PLAINVIEW - Dr. Kevin Sweeney, assistant professor of history at Wayland Baptist University, had three articles published during the fall semester.
"The Desiccated Plains: Comanche and Non-Indian Settler Responses to Drought in the Southern Plains" was published in the Fall/Winter 2003 issue of The Heritage of the Great Plains . The article compares the ways in which Comanche and non-Indian settlers responded to drought. The Comanche did not have the benefit of government aid and tended to increase their raids for horses and captives which they traded for needed supplies, or they moved out of the region, an action which triggered warfare with other tribes. Non-Indians typically moved out of the region looking for work or to live with relatives until the drought broke.
"Pandora's Drought: Aridity and the Brazos and Clear Fork Indian Reserves" was published in the 79 th volume of The West Texas Historical Association Year Book , published in October 2003. Sweeney's article deals with the effects of a prolonged drought in north-central Texas that lasted from 1854-65. Some paleoclimatologists claim this drought was more severe than the Dust Bowl. Two Indian reservations were located west of Fort Worth from 1855-59, and the drought triggered competition for resources among the warlike Comanches and the settlers, who eventually attacked a band of reservation Indians and even the reservation itself, forcing the peaceful Indians to move into Indian Territory now called Oklahoma.

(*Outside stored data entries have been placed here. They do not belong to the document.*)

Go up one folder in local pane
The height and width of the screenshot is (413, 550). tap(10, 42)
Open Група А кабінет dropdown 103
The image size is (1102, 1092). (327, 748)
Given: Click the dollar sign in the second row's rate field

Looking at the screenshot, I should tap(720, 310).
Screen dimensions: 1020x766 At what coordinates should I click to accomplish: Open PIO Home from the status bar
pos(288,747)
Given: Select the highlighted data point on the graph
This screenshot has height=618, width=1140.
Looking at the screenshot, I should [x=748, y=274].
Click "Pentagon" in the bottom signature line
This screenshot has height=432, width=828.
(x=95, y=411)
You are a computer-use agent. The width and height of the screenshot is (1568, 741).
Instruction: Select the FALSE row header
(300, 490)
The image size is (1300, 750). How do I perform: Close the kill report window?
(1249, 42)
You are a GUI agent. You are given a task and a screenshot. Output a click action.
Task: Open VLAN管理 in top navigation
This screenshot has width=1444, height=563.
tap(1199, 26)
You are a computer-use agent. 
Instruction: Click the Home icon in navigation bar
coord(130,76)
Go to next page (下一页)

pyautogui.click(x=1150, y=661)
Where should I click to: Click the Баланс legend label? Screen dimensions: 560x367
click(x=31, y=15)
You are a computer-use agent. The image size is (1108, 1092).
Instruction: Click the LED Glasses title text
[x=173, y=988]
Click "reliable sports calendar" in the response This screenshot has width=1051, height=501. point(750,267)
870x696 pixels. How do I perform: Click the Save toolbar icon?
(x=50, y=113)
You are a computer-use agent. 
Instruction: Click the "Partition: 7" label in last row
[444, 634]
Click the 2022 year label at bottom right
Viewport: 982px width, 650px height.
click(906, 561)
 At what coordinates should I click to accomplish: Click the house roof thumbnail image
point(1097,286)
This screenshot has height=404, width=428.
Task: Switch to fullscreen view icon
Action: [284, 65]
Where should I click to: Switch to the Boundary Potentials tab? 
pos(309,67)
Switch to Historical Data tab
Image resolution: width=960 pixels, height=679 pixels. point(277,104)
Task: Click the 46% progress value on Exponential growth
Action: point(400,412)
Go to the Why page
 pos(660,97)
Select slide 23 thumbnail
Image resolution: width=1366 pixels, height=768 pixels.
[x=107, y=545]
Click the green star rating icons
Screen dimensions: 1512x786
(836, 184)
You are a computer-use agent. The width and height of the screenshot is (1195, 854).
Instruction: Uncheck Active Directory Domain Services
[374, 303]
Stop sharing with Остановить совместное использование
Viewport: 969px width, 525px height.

"And the Skies were not Cloudy All Day: Drought and the Cherokee Strip Land Run, 1893-97" was published in the Fall/Winter 2003 issue of Chronicles of Oklahoma . The article examined the role of drought on the Cherokee Strip Land Run in 1893 Oklahoma. A severe drought lasting from 1893-97 made sure only those with money could outlast the drought. In order to maintain a claim on land, residents had to live on the claim for at least six months out of a year, so most families kept their women and children there while the men looked for work elsewhere. Property valuations prove those who remained were relatively well off, while those with little property value typically did not remain on the land.